While the techniques have been used individually to relieve pain after surgery, it’s the combination of the different methods which is key according to surgeons at NYU Langone Medical Center’s Department of Orthopaedic Surgery in New York who are aiming to greatly minimise the pain experienced after elbow or shoulder surgery and, therefore, the use of opioids. Their techniques include:

  • Non-addictive anaesthetic – including the use of injections around the nerves in the neck and shoulder
  • Catheter implant – delivering anaesthetic over a set period of time
  • Mechanical stimulation and wearable icing devices – helping to reduce swelling and pain throughout physiotherapy
  • Drug regimens – helping patients to move onto non-addictive medication like Tylenol

There are of course some potential drawbacks with these techniques. Patients have to become accustomed to having weak or numb arms for a number of days. Catheter implants can sometimes be difficult to keep in place and they can seem like an ‘intimidating’ option.

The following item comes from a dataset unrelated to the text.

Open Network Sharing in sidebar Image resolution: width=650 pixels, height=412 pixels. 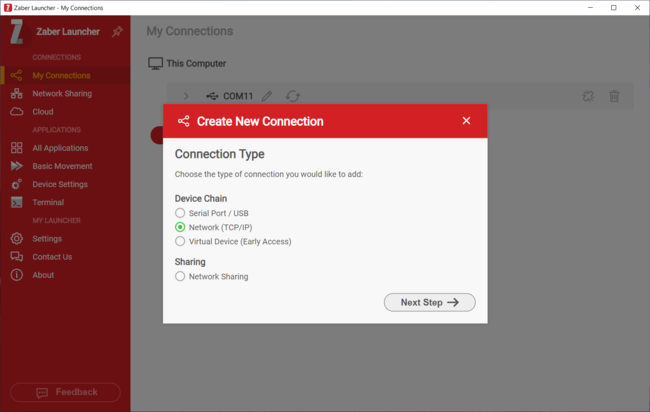pos(61,94)
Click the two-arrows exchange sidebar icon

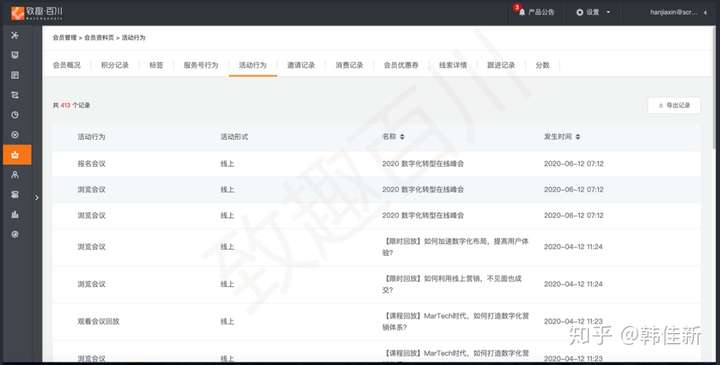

Instead, single injections can be used which would effectively block pain signals for up to 24 hours. Opioid medication can still be used for a short amount of time before transitioning patients onto other medication

Many units, including Fortius London Shoulder specialists now employ regional anaesthesia, where injections are placed about the nerves in the brachial plexus to reduce post operative pain requirements. There are some risks that come with these injections such as nerve damage and the potential for the anaesthetic to leak, though these are relatively small.

Understanding rotator cuff surgery

Rotator cuff surgery is carried out in one of two ways. It can be performed via open surgery or arthroscopically. In the open surgery method, an incision is made in the skin and the procedure is performed through a large wound – the torn tendons are reaattched to the bone.

Arthroscopic surgery is performed using an arthroscope, or mini camera, so the surgeon can view the inside of the shoulder on a monitor. Small, specially designed surgical instruments are used so less extensive incisions are required. Arthroscopic surgery typically causes less trauma to the muscles surrounding the shoulder, which in turn reduces the discomfort felt after the surgery.

A study entitled ‘Effectiveness of Open and Arthroscopic Rotator Cuff Surgery’ published in the NIHR Journals Library, provided a better understanding of each method. Interestingly, the post-operative pain management required was similar with the open and arthroscopic method. Two-thirds of participants were still taking painkillers after two weeks and after eight weeks, though painkiller use was decreased from 66% to 55%.

Overall, regardless of the type of technique used, recovery from rotator cuff surgery should not be underestimated.